(Task instructions): All of the entries are to be repeated exactly, with no pictures included.

____________________

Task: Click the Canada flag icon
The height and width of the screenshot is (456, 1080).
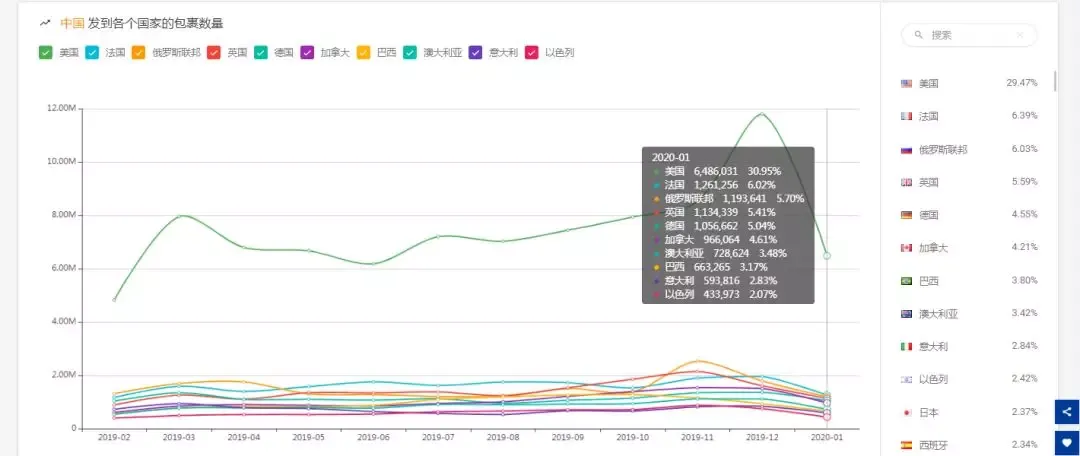Action: [x=906, y=248]
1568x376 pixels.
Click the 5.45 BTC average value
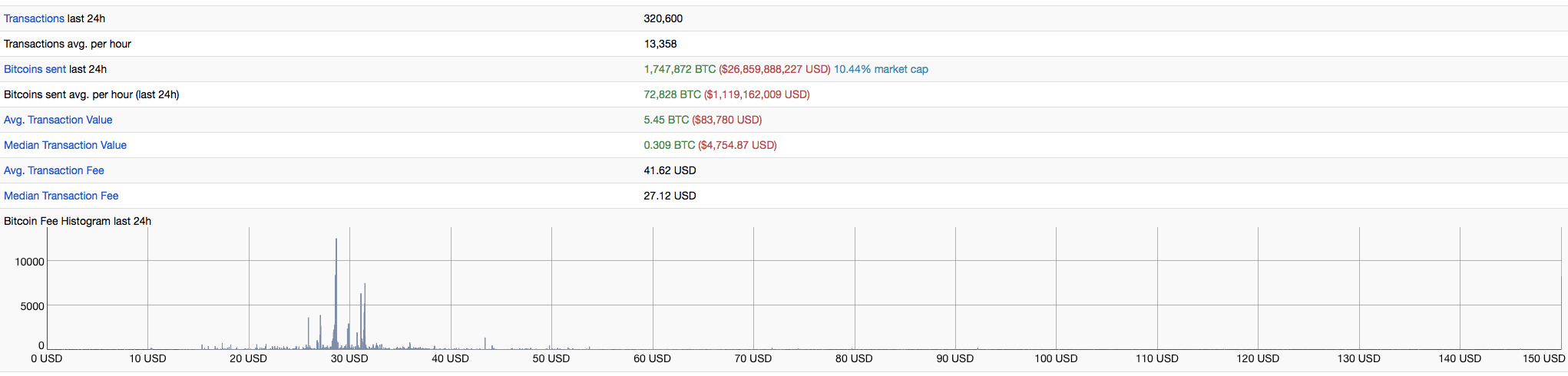click(x=666, y=120)
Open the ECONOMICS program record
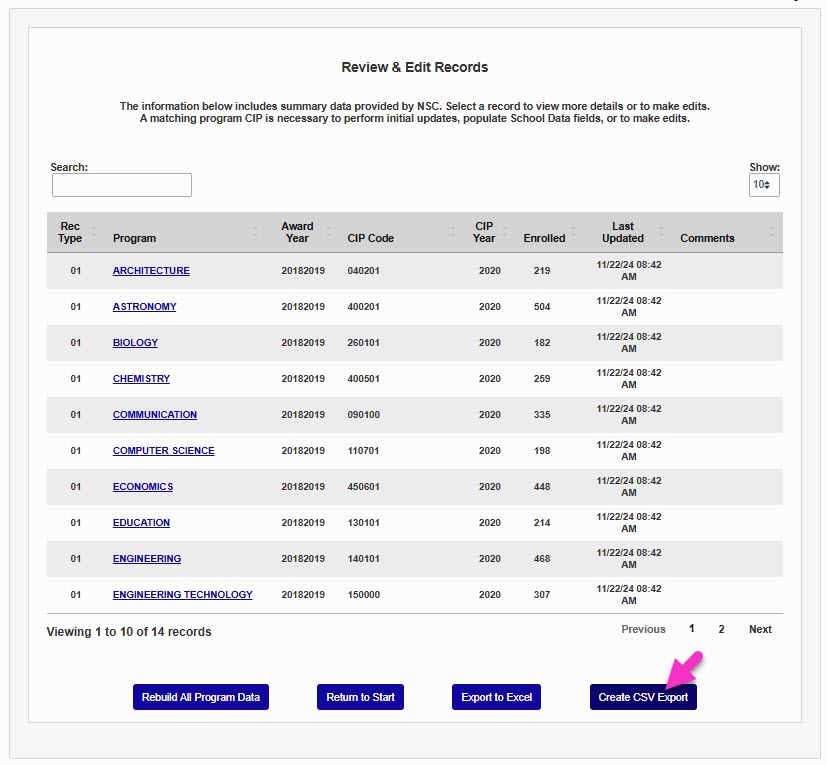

____________________

(Exercise output):
Task: Click the Canada flag icon
The height and width of the screenshot is (456, 1080).
Action: [x=906, y=248]
1568x376 pixels.
Click the 5.45 BTC average value
click(x=666, y=120)
Open the ECONOMICS program record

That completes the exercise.